Jesus loves the little children,
All the children of the world.
Red and yellow, black and white,
All are precious in His sight,
Jesus loves the little children of the world.
A song I learned at Vacation Bible School in 1979
I am dismayed by the rise of Christian Nationalism in our country. Christian nationalism is a political ideology that seeks to merge Christian identity with national identity, advocating for laws and policies that reflect “Christian” values and beliefs.
MAGA has claimed the mantle of Christian values, grounding its agenda in language espousing faith, morality, and national purpose. Among them, Donald Trump’s administration most prominently wraps its policies in the language of Christian nationalism, suggesting that to support the nation is to support a certain version of Christianity, and to support that version of Christianity is to support America.

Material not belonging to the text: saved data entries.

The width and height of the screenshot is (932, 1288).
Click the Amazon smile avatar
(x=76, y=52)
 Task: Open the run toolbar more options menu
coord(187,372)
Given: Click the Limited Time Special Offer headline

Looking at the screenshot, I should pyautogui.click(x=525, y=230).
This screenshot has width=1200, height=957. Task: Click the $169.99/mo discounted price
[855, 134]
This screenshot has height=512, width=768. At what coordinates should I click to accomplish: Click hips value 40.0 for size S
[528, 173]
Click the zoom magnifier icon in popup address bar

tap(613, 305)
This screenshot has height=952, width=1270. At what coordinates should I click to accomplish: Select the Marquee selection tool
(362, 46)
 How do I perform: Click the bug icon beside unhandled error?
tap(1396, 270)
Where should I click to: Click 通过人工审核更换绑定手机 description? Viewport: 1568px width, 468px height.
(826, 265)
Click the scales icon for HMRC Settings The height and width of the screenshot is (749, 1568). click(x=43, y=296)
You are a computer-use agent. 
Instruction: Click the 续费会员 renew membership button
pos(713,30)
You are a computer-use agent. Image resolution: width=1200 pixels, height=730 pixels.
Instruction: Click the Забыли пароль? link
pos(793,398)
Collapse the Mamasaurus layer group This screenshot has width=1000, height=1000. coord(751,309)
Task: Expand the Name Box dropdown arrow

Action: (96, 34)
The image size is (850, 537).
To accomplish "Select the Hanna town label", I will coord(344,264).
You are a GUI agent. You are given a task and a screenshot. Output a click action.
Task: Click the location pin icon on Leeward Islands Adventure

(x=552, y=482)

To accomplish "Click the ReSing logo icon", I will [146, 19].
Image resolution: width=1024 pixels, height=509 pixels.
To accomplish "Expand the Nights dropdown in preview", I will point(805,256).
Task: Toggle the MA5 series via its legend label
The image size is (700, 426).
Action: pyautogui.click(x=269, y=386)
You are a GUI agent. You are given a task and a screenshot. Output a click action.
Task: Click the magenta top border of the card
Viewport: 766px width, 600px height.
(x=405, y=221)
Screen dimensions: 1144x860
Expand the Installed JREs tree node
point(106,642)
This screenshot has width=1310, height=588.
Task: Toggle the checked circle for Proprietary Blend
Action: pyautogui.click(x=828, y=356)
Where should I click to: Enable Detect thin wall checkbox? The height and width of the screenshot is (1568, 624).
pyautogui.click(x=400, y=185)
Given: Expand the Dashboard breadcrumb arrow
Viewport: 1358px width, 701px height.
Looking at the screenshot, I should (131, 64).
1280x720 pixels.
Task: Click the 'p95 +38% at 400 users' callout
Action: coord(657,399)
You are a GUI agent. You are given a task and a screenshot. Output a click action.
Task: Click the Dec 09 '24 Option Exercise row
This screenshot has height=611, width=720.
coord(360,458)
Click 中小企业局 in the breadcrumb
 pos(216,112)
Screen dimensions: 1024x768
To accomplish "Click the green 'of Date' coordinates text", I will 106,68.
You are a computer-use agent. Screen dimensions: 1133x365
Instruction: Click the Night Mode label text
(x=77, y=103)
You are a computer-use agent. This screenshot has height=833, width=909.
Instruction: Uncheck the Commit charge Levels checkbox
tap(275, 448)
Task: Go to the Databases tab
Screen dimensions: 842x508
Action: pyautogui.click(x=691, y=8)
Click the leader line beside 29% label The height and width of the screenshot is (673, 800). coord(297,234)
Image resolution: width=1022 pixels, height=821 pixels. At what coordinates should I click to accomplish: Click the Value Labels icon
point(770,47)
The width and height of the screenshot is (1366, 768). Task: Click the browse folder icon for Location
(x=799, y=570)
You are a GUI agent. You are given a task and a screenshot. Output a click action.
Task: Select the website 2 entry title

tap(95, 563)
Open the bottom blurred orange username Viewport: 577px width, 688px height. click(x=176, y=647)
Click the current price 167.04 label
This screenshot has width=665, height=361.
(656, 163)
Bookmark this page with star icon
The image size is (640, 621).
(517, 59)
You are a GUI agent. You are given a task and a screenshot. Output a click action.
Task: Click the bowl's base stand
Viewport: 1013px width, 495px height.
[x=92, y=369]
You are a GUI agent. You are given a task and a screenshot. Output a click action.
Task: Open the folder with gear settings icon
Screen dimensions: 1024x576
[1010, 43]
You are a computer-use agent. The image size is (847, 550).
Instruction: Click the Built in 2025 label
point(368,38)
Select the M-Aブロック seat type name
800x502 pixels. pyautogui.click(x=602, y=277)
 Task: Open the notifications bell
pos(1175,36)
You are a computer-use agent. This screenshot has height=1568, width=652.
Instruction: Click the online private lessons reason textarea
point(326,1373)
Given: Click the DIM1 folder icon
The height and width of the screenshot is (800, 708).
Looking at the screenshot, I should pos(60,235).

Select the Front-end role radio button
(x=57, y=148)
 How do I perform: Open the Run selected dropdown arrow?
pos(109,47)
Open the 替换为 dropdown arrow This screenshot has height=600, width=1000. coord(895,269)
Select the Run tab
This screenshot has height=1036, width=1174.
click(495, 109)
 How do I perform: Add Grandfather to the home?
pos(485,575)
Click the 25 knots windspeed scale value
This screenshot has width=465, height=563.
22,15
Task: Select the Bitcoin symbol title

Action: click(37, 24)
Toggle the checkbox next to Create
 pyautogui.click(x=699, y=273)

But when held up against the core teachings that Christianity has carried forward for two thousand years, these policies do not reflect the ethic of caring for all of humanity.
The heart of Christian teaching is a single, simple, unyielding directive: love your neighbor as yourself. Not love your preferred neighbor. Not love the neighbors who share your background, your beliefs, or your citizenship. The radical thrust of Jesus’s ministry was his insistence that love crosses boundaries. He touched the untouchable, welcomed the foreigner, lifted the poor, and honored the dignity of every human being. He loved all the people, regardless of gender or color or sexual orientation. Any policy claiming Christian roots must strive toward this inclusive compassion.
True Christian values prioritize the hungry, the stranger, the sick, the poor, and the imprisoned. They ask us to widen the circle of care, not shrink it. They demand that a nation measure its strength not by its wealth or its walls, but by how it treats those with the least amount of power.
But many of the Trump administration’s hallmark policies move us in the opposite direction. Current policies restrict immigration and asylum, cut social safety nets, limit access to food assistance and healthcare, and frame entire groups of people as threats rather than as human beings. These are not expressions of Christian love but of fear, division, and exclusion. They sort people into worthy and unworthy, wanted and unwanted, in or out. This is the exact moral architecture that the Gospels challenge again and again.
True Christian values prioritize the hungry, the stranger, the sick, the poor, and the imprisoned. They ask us to widen the circle of care, not shrink it. They demand that a nation measure its strength not by its wealth or its walls, but by how it treats those with the least amount of power.
Policies that harden our hearts toward the vulnerable may succeed politically, but they cannot claim to succeed spiritually.
Even the rhetoric of Christian nationalism misunderstands the faith it invokes. Christianity is not, and has never been, a tribal religion. Its entire message is that all human beings bear the image of God. To elevate one nation, one culture, or one group above all others is not Christian, but merely nationalist. It trades compassion for identity, humility for dominance, mercy for power. This is the exact opposite of what Jesus taught.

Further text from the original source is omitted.